Intermediate network refers to the physical infrastructure required to connect the global Internet to local networks
Intermediate network refers to high-capacity fiber lines that carry large amounts of data at higher speeds over longer distances between local networks. It is the physical infrastructure needed to connect global internet networks to local area networks and is an essential part of the state’s efforts to provide broadband for all.
Supply chain issues and nationwide broadband projects have created competition for needed materials. The State’s Invitation to Bid (IFB) was a proactive step to ensure supplies will be available at a pre-negotiated price when needed. The state has the flexibility to add an indefinite amount of materials as needed to complete construction over the next four years.
As a result of the competitive process, the state is assured of having ductwork, vaults, fiber optics, and building materials readily available for the next four years as construction begins in earnest.
Government Operations Secretary Amy Tong said procuring the equipment for the network is an essential first step to ensuring California has the supplies it needs to build the middle mile network in the years to come. coming.
“This fiber will be the backbone of the midstream network, which will provide access to unserved and underserved Californians so they can participate equally in the digital society,” Tong said.
Russ Nichols, acting director of the California Department of Technology and chairman of the Middle Mile Advisory Committee, said projects will begin soon.
“With this milestone in place, we can continue our planning with Caltrans to begin installing fiber as soon as possible,” Nichols said.
Last year, the Governor signed landmark legislation allocating $6 billion to achieve broadband for all, including $3.25 billion for the middle network and this year’s revised budget proposes $1.1 billion. additional resources to support the project as it is built.
The 2021 legislation included:
- $3.25 billion to build, operate and maintain a state-owned open-access network.
- $2 billion to build last-mile broadband connections that will connect homes and businesses to local networks. The legislation expedites the rollout of the project and allows tribes and local governments to access this funding.

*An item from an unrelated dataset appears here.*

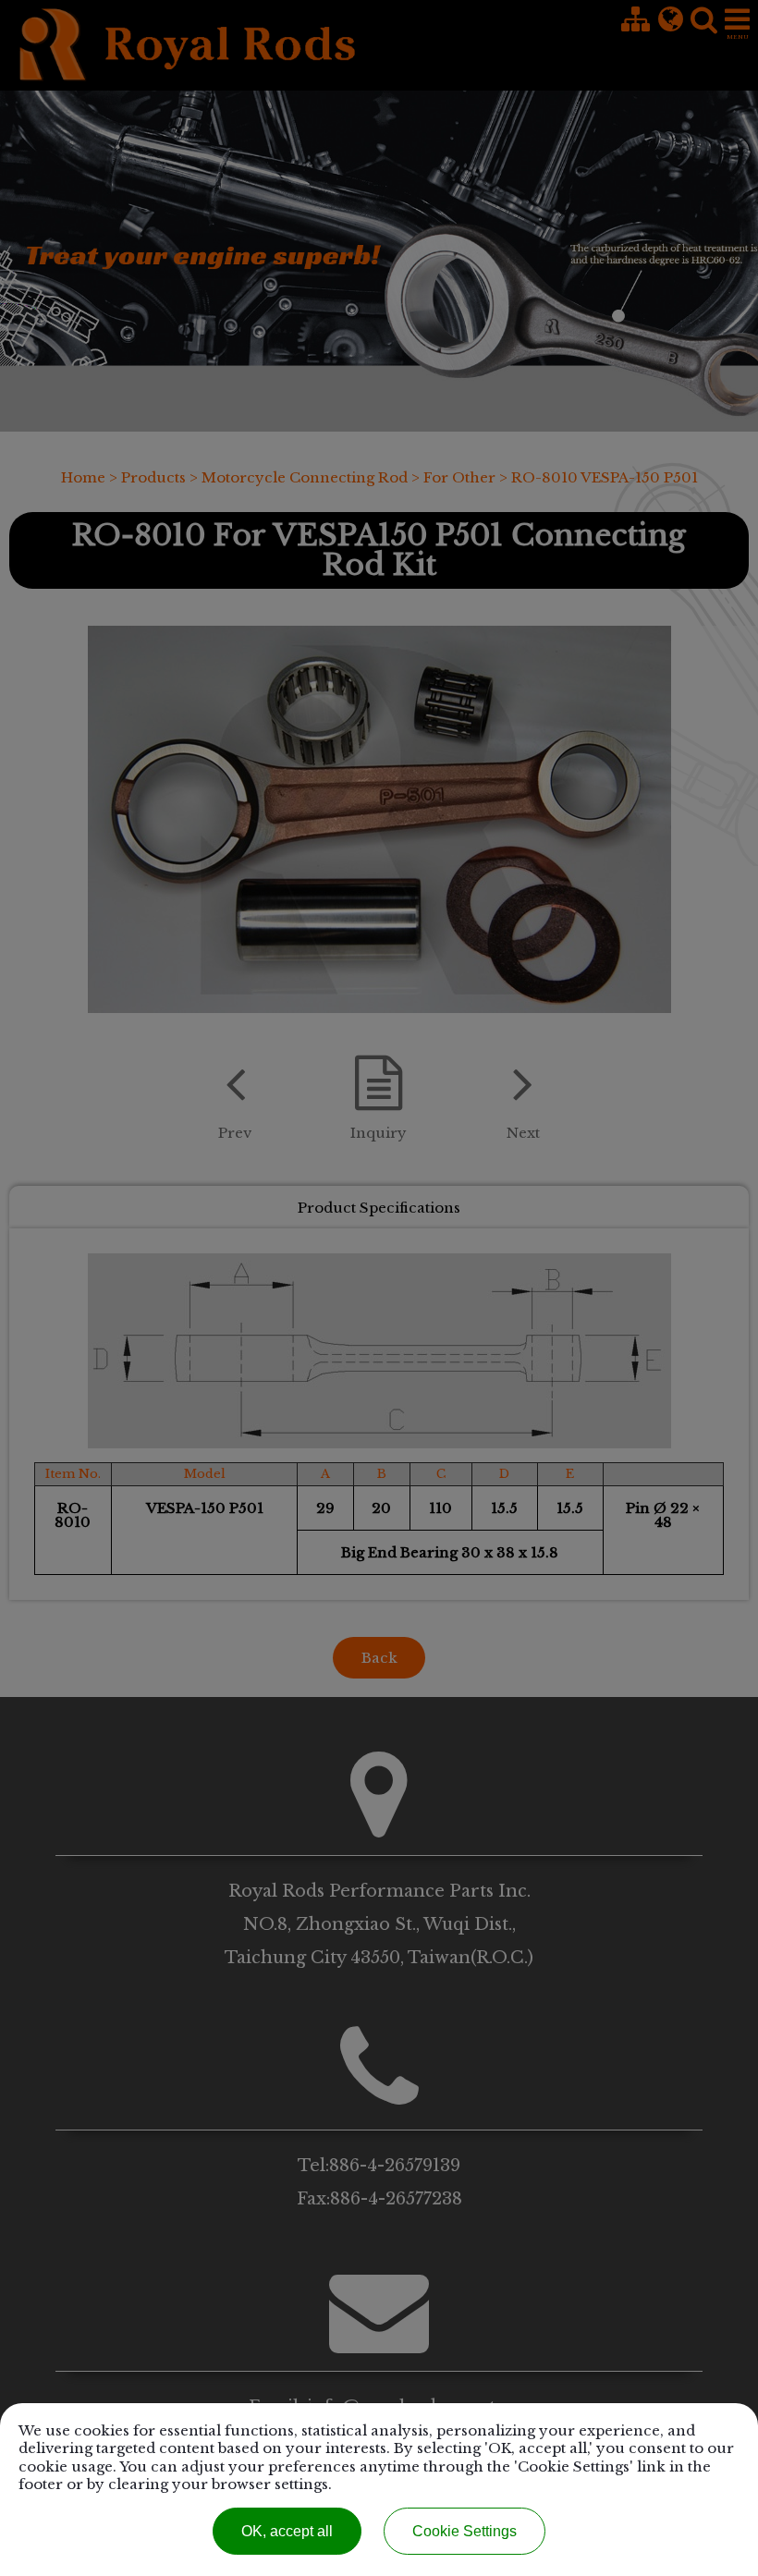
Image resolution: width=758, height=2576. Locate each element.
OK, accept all (287, 2531)
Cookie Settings (464, 2531)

- $750 million for a loan loss reserve fund to build the capacity of local governments and nonprofit organizations to secure funding for broadband infrastructure.
- Creation of a position of Broadband Czar in the California Department of Technology and a Broadband Advisory Committee made up of representatives from across the state government and members appointed by the Legislative Assembly.
In 2020, the state mobilized corporations, business leaders, and philanthropists through public-private partnerships to facilitate distance education in needy school districts across the state. The effort helped connect students who lacked high-speed internet or a suitable computing device at home with mobile hotspots, laptops, Chromebooks, tablets and other devices given.